Summary of mutations found in patients diagnosed with PEPD
| Mutation | Region | Persistent Current? | Physiological Effect | Affected Families by Location |
| R996C | D2-3 |  |  | 4 (UK), 12 (France) |
| V1298F | D3S4-5 |  |  | 15 (UK) |
| V1298D | D3S4-5 |  |  | 12 (France) |
| V1299F | D3S4-5 |  |  | 11 (UK) |
| I1461T | D3-4 | Yes | Incomplete inactivation due to depolarizing shift of steady-state inactivation curve. | 1 (UK) |
| F1462V | D3S4-5 |  |  | 9 (UK) |
| T1464I | D3S4-5 | Yes | Incomplete inactivation due to depolarizing shift of steady-state inactivation curve. | 7 (UK) |
| M1627K | D4S4-5 | Yes | Creation of a notable "window current" due to shifting of the inactivation curve. | 8 (France) |
Data from Fertleman 2006 and Fertleman 2007

==Diagnosis==
Hematological, biochemical, and metabolic investigations on blood and urine between attacks are normal, as are karyotyping and EKG recordings. EKG recordings during attacks show sinus tachycardia. CT, MRI, EMG, and nerve conduction studies produce normal results. EEG recordings are normal between attacks but show early-onset tachycardia during attacks. On the Neuropathic Pain Questionnaire, patients indicated that pain during attacks is extremely unpleasant and typically felt deep, though also superficial on occasion. Aside from presentation of typical symptoms, mutation of the gene SCN9A aids in appropriate diagnosis, as this gene is mutated in 8 of 14 studied families.

==Treatment==
Carbamazepine is at least partly effective at reducing the number or severity of attacks in most PEPD patients.
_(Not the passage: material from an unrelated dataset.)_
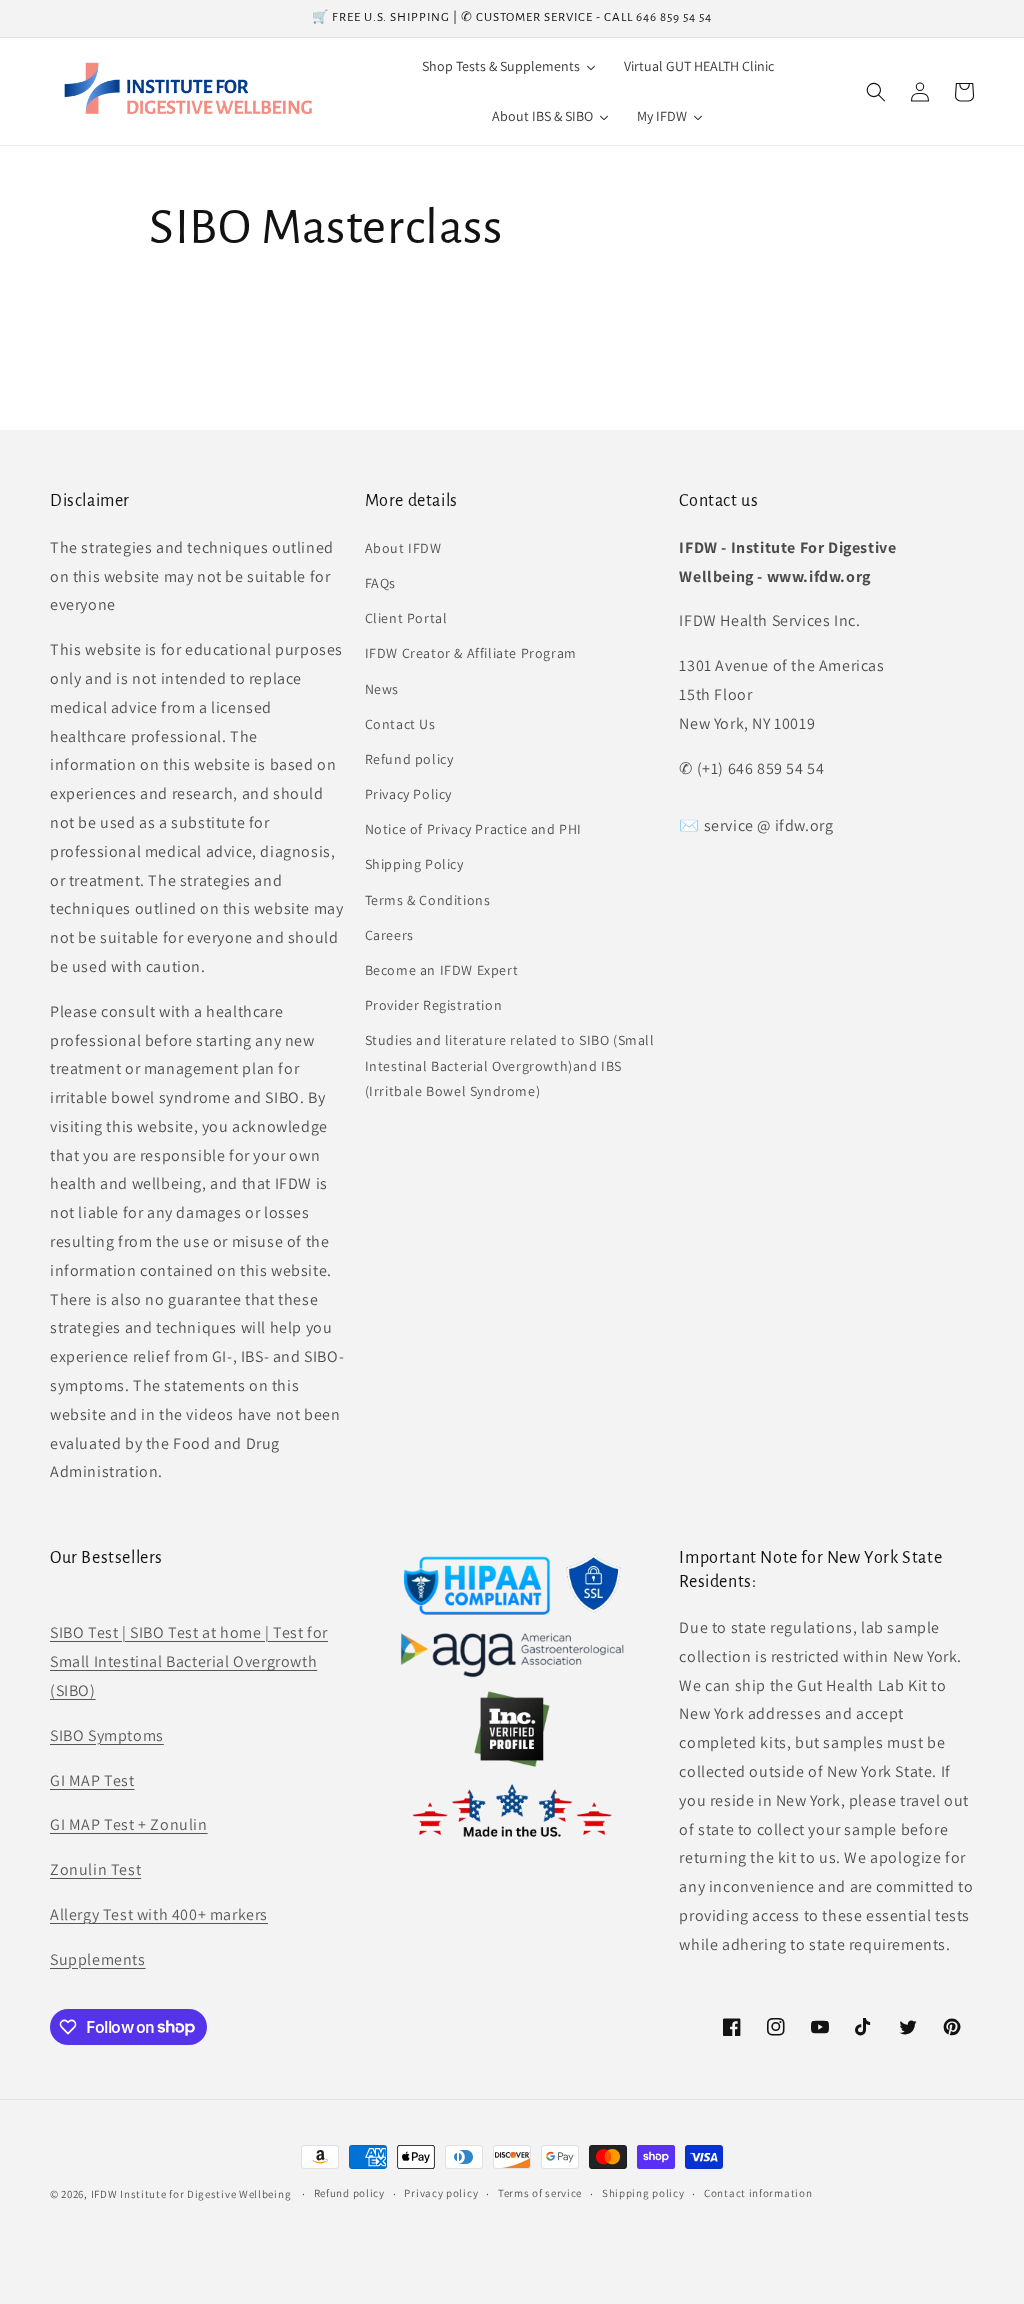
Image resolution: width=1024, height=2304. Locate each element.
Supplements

High doses of this drug may be required, perhaps explaining the lack of effect in some individuals. While other epilepsy drugs like gabapentin and topiramate have limited effect in some patients, they have not been shown to be generally effective. Opiate-derived analgesics are also largely ineffective, with only sporadic cases of beneficial effect.

==Epidemiology==
PEPD is an extremely rare disorder with only 15 known affected families. There are some cases, however, of individuals originally diagnosed with epilepsy who are later determined to have PEPD. This suggests that rates of PEPD may be higher than currently believed.

==History==
PEPD was originally described by Hayden and Grossman in 1959. At that time it was not given a specific name. A later report by Dugan in 1972,

labeled this disorder as familial rectal pain syndrome. This name was used for 33 years, until a consortium of patients and clinicians was formed in the hopes of discovering the genetic cause of PEPD. During this process, a number of patients expressed dissatisfaction with the name and after considerable discussion between patients and clinicians, the name paroxysmal extreme pain disorder was agreed upon in 2005.